Saturday, November 2, 2013

Game-changer II : Redefining specialism?

So how bold are we willing to be? We talk about integration..a much vaunted and noble intention which perishes at the foot of tariff, multiple providers and the financial bottom line. But at least the discussions are ongoing...love it or hate it, you can't deny one thing, the restructuring of the NHS has brought to light some serious debate about roles, patient care...was everything ok before all this happened? Ask Francis, ask Berwick, ask Keogh...the changes have been long time forthcoming. You can disagree with the principles of no holds barred competition but the focus to give patients a voice, have safety high up on the agenda, challenging GPs and Consultants..nothing wrong with that, nothing at all. Anyone who feels these are non issues and had no need to be tackled...one suggestion..don't let your political belief or ideology blur the need for some long over due debate about patient care in the NHS.

So in the Game-changer series, lets discuss acute Trusts first. Are we ready to seriously discuss the role of an acute hospital? It's an acute care hospital, so lets think about where all specialities should sit. 

I will give you an analogy..in a crack football team, you have the divas, the high profile show ponies but without whom you won't actually win anything. So you look after them well and make sure they perform for the team. In NHS speak, would that be your interventional cardiologists, orthopaedic surgeons? Stop mucking around...look after them well and make them the jewels in the crown..make sure they only go and moonlight for another team when they have fulfilled their commitment to the team that pays for their salary.

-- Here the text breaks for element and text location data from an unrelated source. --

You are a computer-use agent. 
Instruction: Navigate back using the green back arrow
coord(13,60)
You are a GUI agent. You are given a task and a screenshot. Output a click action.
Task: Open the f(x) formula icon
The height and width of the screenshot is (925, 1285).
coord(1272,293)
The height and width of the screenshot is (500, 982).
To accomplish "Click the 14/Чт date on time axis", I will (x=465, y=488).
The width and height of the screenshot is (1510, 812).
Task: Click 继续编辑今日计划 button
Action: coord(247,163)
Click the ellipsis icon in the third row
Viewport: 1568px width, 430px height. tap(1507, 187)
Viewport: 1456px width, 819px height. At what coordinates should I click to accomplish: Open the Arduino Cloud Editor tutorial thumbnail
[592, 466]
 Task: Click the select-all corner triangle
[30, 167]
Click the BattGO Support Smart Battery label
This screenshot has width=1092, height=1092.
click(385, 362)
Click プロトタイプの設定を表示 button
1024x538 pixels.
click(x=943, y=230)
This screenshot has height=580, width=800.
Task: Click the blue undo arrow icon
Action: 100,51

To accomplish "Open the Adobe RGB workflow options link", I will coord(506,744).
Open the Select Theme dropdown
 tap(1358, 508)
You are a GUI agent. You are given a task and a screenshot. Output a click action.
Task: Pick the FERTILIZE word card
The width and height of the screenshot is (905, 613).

Next comes the defence...the unsung heroes, the ones who actually deliver the game, each mistake highlighted...in NHS speak would that be the Acute Physicians, the ED folks? Again, recognise them for the hard work they put in, the long unsociable hours and make them feel wanted. 
The next thing a good team needs? Some good midfield generals...some folks who can run the show..make sure the attack and defence are connected, marshal the troops...in NHS speak, they are called Medical Managers. Train them properly, not just someone who puts their hand up, select those leaders and recognise their roles. Any successful team needs a fantastic back room staff...that would be the managers, HR, non allied health professionals. 
And the rest? You either have them on the sub bench or think whether they need to be in the team or not. Did you say a good team needed a good manager? That's the Executive team..who if good have the skills to make a good team a world beater.
Have a think...what's the purpose of an acute hospital? Its to deliver safe, efficient, kind and empathic care to someone who is acutely ill...isn't it?

So can acute Trusts have that boldness in them to open the discussion where some specialities should sit? Can we have a debate where chronic disease specialists should be? Why not in the community with acute trusts buying from them services that genuinely needs to be in an acute hospital? Would our GP colleagues develop a federated model and have LTC teams sit with them? A seamless organisation- integration not in name but in reality. Or even with community providers..a community based pathology needs to be based in the community- not in an acute Trust...that's what the refrain is- so are we bold enough to flip that model on its head? Or are acute Trusts bold enough to own the whole system and have an acute hub and a chronic disease hub?

Think of a future where bar a few genuinely acute specialities, everything sits in the community with acute trusts using services from this community hub as the patient needs. You want a mixture of specialties available as and when especially with patients living longer and with multiple morbidities...well...here you go...no perverse "referral costs me money, so lets plod on". 
The thing that stops this is the survival of hospitals and the perverse irony is that they will possibly survive as an acute care centre if departmental budgets, job plans are all thrown into the mix and CCGs are bold enough to look at that future. Without that as long as the system have made Trusts slave to the financial margins and tariff, then they have no opportunity to innovate and we keep trying to force multiple providers march to the same beat..but in a game of competition, someone will lose as regards finances...and who wants to lose when the repercussions are so high?

So what about the unscheduled care or flow of the patient through hospital you say?....well..more on that next week..but for now...ponder that one....forget all the politics and money for a second...but where SHOULD your specialty sit..not for your convenience but what would be the right thing for the patient lost in the maze of multiple providers? In your heart..you know the answer.